DOCUMENT TEXT.
Time, or Rhythm? Some (Visual) Thoughs on Jewish Liturgy

Over time, I have found that a useful way to discuss Jewish liturgy (or the complex array of liturgical and paraliturgical rituals found in Jewish communities across the global diaspora) is through visual means.

Here are some iPad-generated infographics. I created them long ago, and every time I review them, I end up questioning them in new ways. Consider them as “conversation starters,” rather than fully formed ideas…

1. Jewish liturgy: an ecosystem?

The Jewish Liturgical Ecosystem

As I review the idea that Jewish liturgy is like an ecosystem (aka, a complex network), I feel strongly that it is entirely based on time, and that text and music (or sound, or interpretation) come after. But, recently, I have started to wonder whether the foundation is better defined by rhythm than by time: the rhythm provided by the interpretation of nature, to begin with (sunset/sundown; the lunar cycle; the yearly cycle). [Note: not by nature, but by its (human) interpretation].

The Time/Text relationship in Jewish liturgy

2. A complex network of liturgical texts

The corpus of Jewish literature (mostly in Hebrew and Aramaic, but at times in other Jewish languages) is activated in the context of the liturgy. Here’s a quick (but really, really quick) summary/list.

The Texts of Jewish Liturgy

Please note that just as “Bible” is a network of texts, “Talmud” is a placeholder for a broader network of texts, and that texts like the Midrash are also part of the network. These networks are thus part of an ecosystem. See for example the visualization of the intertextual connections between the Bible and the Talmud provided by the awesome Sefaria:

Connections between Talmud and Tanakh | Sefaria Visualization

Then think that the interconnections between these texts and poetry are constantly activated in the context of the liturgy.

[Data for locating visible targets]
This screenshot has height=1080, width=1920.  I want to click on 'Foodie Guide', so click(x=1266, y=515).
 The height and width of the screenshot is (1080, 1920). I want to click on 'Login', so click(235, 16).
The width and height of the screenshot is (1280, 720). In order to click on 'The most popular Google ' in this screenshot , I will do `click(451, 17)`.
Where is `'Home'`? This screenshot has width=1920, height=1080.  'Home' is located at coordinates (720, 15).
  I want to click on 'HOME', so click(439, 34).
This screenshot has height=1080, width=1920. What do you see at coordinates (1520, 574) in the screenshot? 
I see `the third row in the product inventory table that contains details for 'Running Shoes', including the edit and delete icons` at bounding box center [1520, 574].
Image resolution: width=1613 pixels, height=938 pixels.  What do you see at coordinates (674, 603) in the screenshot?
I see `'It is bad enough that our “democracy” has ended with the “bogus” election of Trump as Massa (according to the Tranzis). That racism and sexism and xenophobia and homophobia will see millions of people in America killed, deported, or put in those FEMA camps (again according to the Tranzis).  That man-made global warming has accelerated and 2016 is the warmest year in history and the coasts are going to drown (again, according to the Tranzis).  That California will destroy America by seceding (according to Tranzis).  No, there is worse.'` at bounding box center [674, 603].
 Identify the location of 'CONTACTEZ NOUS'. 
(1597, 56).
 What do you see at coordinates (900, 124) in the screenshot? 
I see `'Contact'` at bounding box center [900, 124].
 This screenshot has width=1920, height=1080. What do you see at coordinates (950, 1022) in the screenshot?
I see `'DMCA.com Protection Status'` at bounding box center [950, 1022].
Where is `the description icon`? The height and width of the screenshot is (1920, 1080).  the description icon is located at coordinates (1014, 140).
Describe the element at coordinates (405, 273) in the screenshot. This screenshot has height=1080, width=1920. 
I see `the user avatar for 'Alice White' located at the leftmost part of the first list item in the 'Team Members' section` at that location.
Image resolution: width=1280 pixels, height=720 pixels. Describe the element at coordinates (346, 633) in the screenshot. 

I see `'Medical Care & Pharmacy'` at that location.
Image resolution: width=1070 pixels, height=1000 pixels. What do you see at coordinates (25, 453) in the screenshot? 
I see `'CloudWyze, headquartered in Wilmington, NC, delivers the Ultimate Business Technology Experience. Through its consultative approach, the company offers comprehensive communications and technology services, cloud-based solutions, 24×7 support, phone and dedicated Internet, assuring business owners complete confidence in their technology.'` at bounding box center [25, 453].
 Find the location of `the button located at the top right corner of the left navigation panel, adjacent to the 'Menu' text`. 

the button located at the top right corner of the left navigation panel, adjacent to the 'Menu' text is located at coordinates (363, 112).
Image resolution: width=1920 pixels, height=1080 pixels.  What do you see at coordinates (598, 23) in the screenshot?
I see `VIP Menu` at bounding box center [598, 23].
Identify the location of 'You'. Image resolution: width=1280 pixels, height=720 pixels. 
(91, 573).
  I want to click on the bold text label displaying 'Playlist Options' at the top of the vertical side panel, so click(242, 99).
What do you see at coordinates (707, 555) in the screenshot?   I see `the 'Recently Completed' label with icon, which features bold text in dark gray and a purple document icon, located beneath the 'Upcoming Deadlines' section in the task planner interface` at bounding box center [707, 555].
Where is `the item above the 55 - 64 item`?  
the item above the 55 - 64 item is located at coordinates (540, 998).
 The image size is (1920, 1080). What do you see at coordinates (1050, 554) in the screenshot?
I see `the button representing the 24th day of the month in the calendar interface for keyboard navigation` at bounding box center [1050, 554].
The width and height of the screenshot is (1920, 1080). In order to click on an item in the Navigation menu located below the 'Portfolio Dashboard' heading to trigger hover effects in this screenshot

WRITTEN TASK A.
Answer these about the post on Jewish liturgy:
(i) What device was used to generate the infographics?
(ii) In which two languages is the corpus of Jewish literature mostly written?
(iii) Who provides the visualization of the intertextual connections between the Bible and the Talmud?
WRITTEN TASK B. List every example the post on Jewish liturgy gives of the interpretation of nature that provides rhythm.
Use only the text to respond.

SOLUTION A.
(i) An iPad
(ii) Hebrew and Aramaic
(iii) Sefaria

SOLUTION B.
- Sunset/sundown
- The lunar cycle
- The yearly cycle